> [GIVEN ENTRIES]:
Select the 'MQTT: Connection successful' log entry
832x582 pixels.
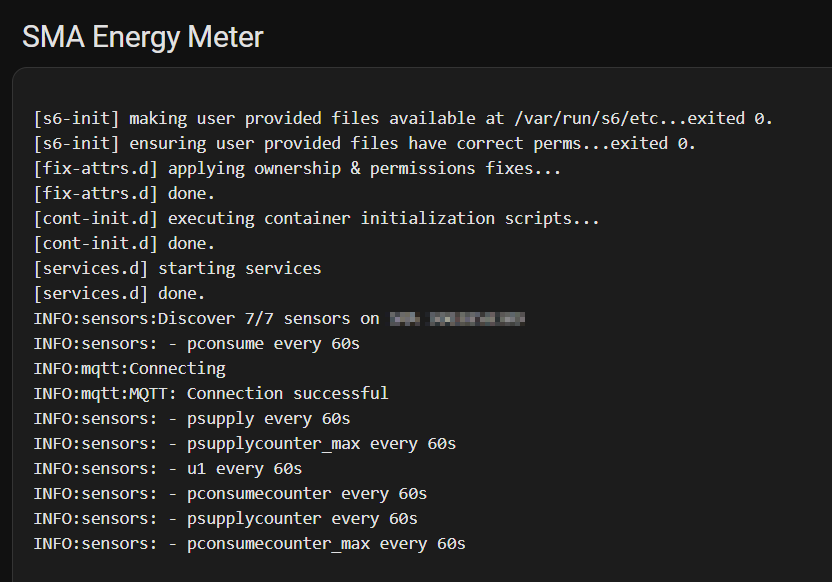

==

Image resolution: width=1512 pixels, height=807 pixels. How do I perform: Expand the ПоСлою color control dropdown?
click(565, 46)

---

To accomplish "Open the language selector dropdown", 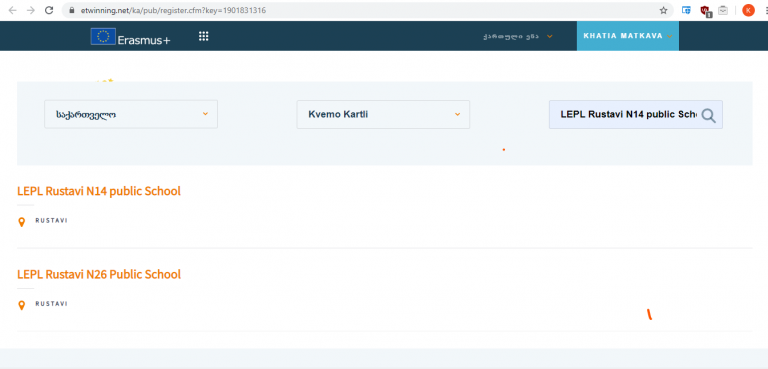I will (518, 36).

> [WHAT IS EXPECTED]: Each line in the entries above, starting at the line with "Select the 'MQTT: Connection" and ending at the line with "832x582 pixels.", is to be printed exactly, and only those lines.

> [SOLVED PROBLEM]:
Select the 'MQTT: Connection successful' log entry
832x582 pixels.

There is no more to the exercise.